En el libro, Hope traza con detalle el perfil del hijo de un misionero cristiano surcoreano que emigró a Tijuana (México). El padre de Adrian, campeón de taekwondo, lo entrenó de pequeño en artes marciales. Incluso le buscó un apodo para subirse al ring: El Tigre. Después, ya de adolescente, Adrian vivió con su familia en San Diego (EEUU), estudió Ciencias Políticas y se convirtió en un activista que luchaba por la defensa de los derechos humanos de Corea del Norte.
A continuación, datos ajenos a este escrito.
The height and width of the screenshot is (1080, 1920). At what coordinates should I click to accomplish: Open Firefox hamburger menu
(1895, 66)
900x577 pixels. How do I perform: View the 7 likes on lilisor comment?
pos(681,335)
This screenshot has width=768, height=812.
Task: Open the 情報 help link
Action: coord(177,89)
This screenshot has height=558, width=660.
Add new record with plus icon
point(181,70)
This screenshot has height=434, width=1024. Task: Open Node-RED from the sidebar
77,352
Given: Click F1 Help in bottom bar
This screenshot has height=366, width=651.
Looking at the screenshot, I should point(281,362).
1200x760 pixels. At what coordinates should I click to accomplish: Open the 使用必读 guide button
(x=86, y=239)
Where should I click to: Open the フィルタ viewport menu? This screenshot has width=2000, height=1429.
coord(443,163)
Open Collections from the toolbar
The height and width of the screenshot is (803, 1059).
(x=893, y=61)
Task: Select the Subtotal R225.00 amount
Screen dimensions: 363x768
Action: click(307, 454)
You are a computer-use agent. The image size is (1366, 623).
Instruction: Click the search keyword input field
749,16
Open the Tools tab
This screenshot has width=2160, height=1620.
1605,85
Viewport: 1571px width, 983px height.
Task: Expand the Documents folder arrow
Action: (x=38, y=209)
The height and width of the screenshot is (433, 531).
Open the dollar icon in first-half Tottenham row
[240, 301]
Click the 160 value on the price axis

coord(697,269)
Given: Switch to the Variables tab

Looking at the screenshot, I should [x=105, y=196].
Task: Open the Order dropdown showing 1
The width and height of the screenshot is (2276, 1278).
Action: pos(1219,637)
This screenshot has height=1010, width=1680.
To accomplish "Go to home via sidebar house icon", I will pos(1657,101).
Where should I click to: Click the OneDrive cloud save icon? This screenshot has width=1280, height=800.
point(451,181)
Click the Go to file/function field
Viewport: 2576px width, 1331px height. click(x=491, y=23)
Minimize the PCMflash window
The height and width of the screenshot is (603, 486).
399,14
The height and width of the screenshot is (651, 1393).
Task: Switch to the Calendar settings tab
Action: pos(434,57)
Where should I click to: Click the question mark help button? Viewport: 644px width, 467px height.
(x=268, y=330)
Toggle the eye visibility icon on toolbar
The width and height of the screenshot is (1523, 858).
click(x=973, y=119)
Fundó Free Joseon para ayudar a los refugiados que huían del régimen de Pyongyang. Incluso se trasladó varias veces a China para reubicar a los desertores y mandarlos a Estados Unidos. Fue ganando adeptos y simpatías en Occidente. Tanto, que llegó a visitar hasta cinco veces la Casa Blanca, reuniéndose con los presidentes Bush y Obama. Se convirtió en un reconocido analista político como columnista en el New York Times y montó proyectos humanitarios en Haití y orfanatos en Mongolia y en México. Hasta llegó a viajar a Libia tras la caída de Gadafi (2011) para intentar mediar. Estas son las caras del hombre ahora en busca y captura que falló en su intento de rescatar a un desertor de la embajada de Corea del Norte en Madrid.